¹There are of course exceptions to this rule, in fact some very important ones – generic action combinators, loops etc.. But those are few and already defined in the standard module Control.Monad.

Answer 3

go takes a list of IO actions which are never evaluated, because you never ask them to be. Same for maybeAddToQueue. Instead, you probably want to evaluate them as you go.

You are constructing an infinite loop which is supposed to do something. You can probably boil this down to forever someAction.

Also, you are doing everything in IO so you can use the IO versions of the random functions:

randomLen :: IO Int
randomLen = randomRIO (4,32)

First modify draw:

draw :: RainDrop Int -> IO (RainDrop Int)
draw x = do
  setCursorPosition (row x) (col x)
  g <- randomRIO range
  putChar $ toGlyph g
  return (RainDrop (succ $ row x) (col x) (count x))

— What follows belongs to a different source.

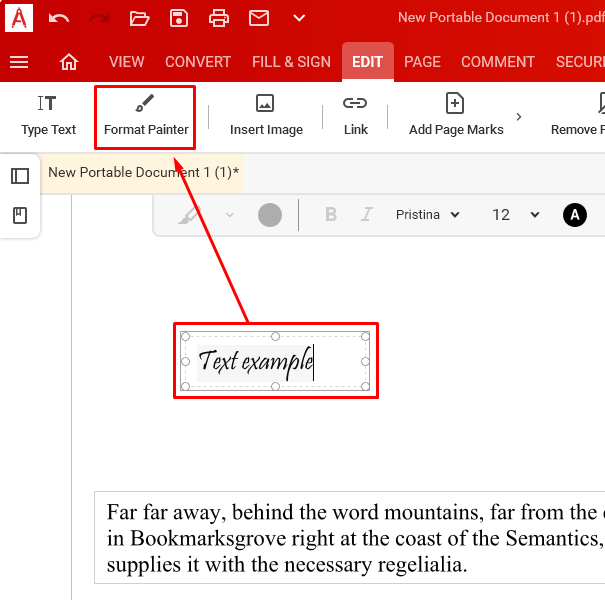Image resolution: width=605 pixels, height=600 pixels.
Task: Go to the Home icon
Action: coord(69,62)
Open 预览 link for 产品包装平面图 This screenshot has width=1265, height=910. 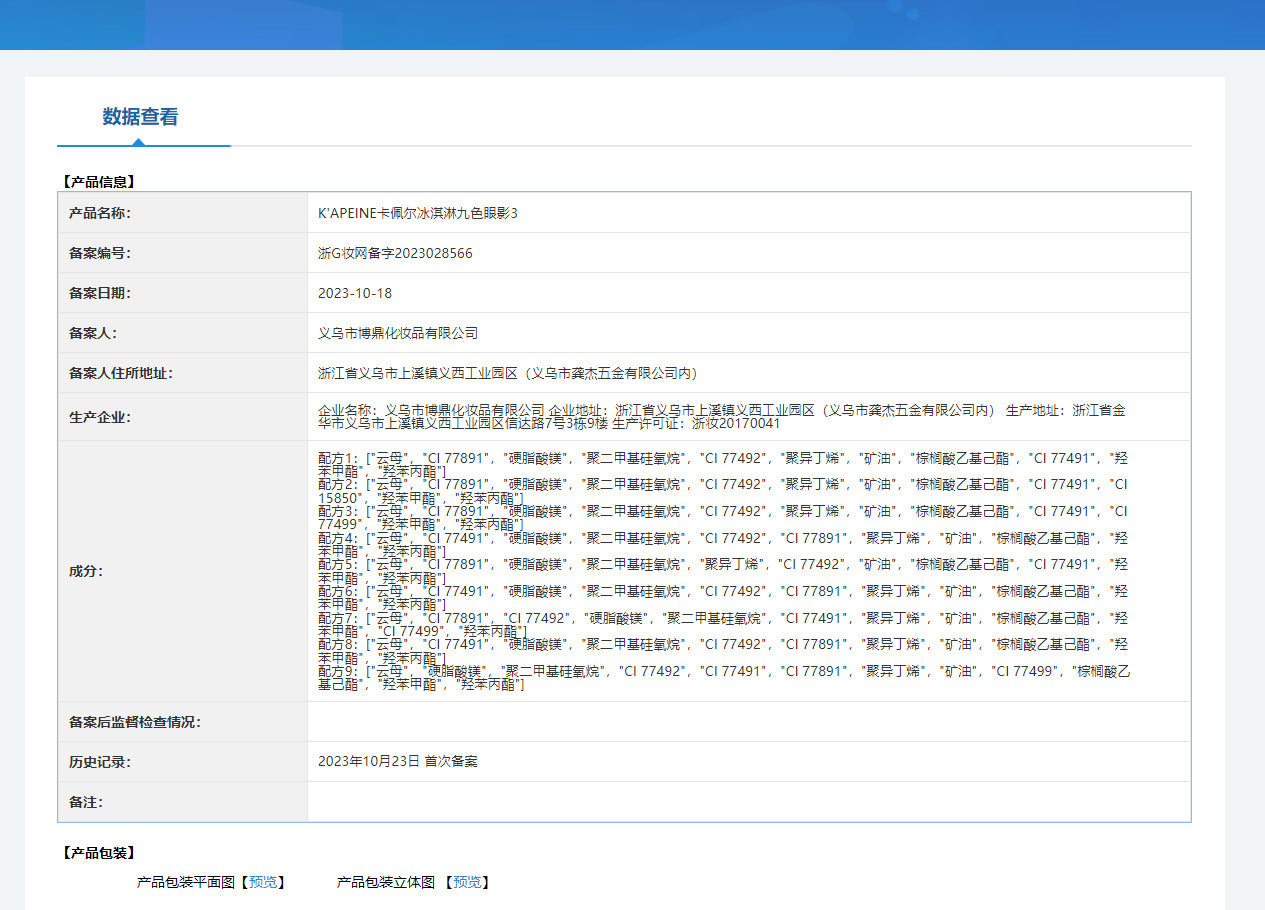(263, 882)
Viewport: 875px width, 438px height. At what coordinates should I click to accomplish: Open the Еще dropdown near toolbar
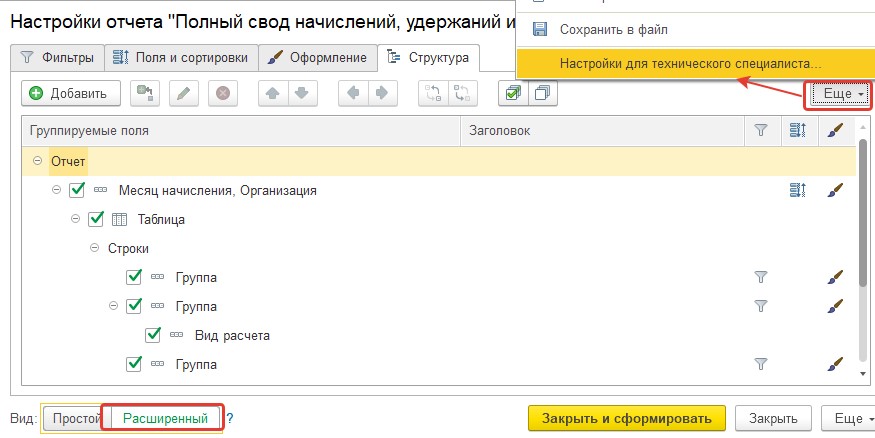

There is no reason for draw to take an IO RainDrop because you immediately evaluate it anyways.

maybeAddToQueue :: [RainDrop Int] -> IO [RainDrop Int]
maybeAddToQueue [] = return []
maybeAddToQueue xs = do
  noNewDrop <- randomIO 
  if noNewDrop
  then return xs
  else do
        colR <- randomCol 
        len  <- randomLen 
        return $ (RainDrop 0 colR len):xs

Finally, your go function:

go :: [RainDrop Int] -> IO ()
go [] = return ()
go a = do
   b <- maybeAddToQueue a
   c <- mapM draw b
   go c

Or, the alternative version, which makes it very clearer what is happening:

import Control.Monad ((>=>))

go = maybeAddToQueue >=> mapM draw >=> go

Note that map became mapM. This ensures that your actions are indeed being executed. Since the value of the list is never demanded, simply using map will never evaluate any element of the list, so none of the IO actions were ever being run.